== Page extract ==
MILWAUKEE -- The Brewers made the surprise announcement on Tuesday that left-hander Chris Narveson had undergone surgery on his left hip, but club officials were hopeful he will be ready for the start of Spring Training.
Assistant general manager Gord Ash said Narveson had a chronic hip condition that dates back several years, and doctors advised after the season that it required a surgical fix. The procedure was done arthroscopically by Dr. William Raasch, the Brewers' head physician. Narveson was to visit Raasch on Wednesday for a follow-up before returning home to North Carolina to continue therapy.
Ash said that Narveson's timetable would go "right up to Spring Training, but everybody is optimistic about the outcome."
Narveson was 11-8 with a 4.45 ERA during the regular season, and is expected to be part of a five-man Milwaukee starting rotation set to return intact in 2012. He made six apparently healthy relief appearances during the postseason, pitching four times in the National League Championship Series against the Cardinals. Narveson worked in relief of Shaun Marcum in Game 6 of that series, and allowed a pair of homers and five earned runs in a loss that dashed the Brewers' World Series hopes.
===
== The data ==
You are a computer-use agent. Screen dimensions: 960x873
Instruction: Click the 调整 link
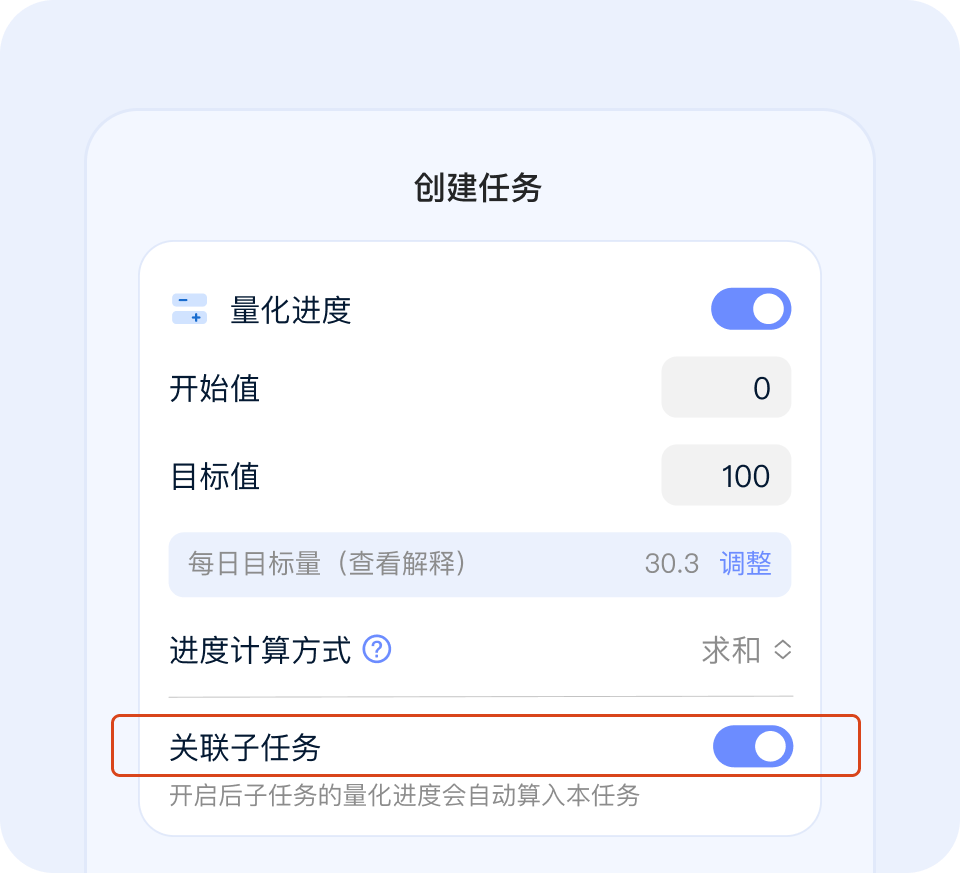[745, 563]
===
§ Work instruction A
In the report on Narveson's hip surgery, rewrite the passage between "Narveson was 11-8" and "World Series hopes.", inclusive, changing "postseason" to "playoffs".
§ Work instruction B
Extend the report on Narveson's hip surgery with new sentences that follow its final one.

§ Output A
Narveson was 11-8 with a 4.45 ERA during the regular season, and is expected to be part of a five-man Milwaukee starting rotation set to return intact in 2012. He made six apparently healthy relief appearances during the playoffs, pitching four times in the National League Championship Series against the Cardinals. Narveson worked in relief of Shaun Marcum in Game 6 of that series, and allowed a pair of homers and five earned runs in a loss that dashed the Brewers' World Series hopes.

§ Output B
In other roster moves on Tuesday:
The Brewers outrighted infielder Josh Wilson and right-hander Mark DiFelice to Triple-A Nashville. Wilson spent most of the season with the Brewers, but was left off the roster for the NL Division Series and the NLCS.
The team reinstated right-hander Brandon Kintzler from the 15-day disabled list, and left-handed relievers Manny Parra and Mitch Stetter from the 60-day disabled list.
With those transactions, the Brewers' 40-man roster returned to capacity.
The club also re-signed shortstop Edwin Maysonet to a Minor League contract, with an invitation to Major League Spring Training camp. Maysonet, who turned 30 last week, batted .290 in 103 games at Nashville in 2011.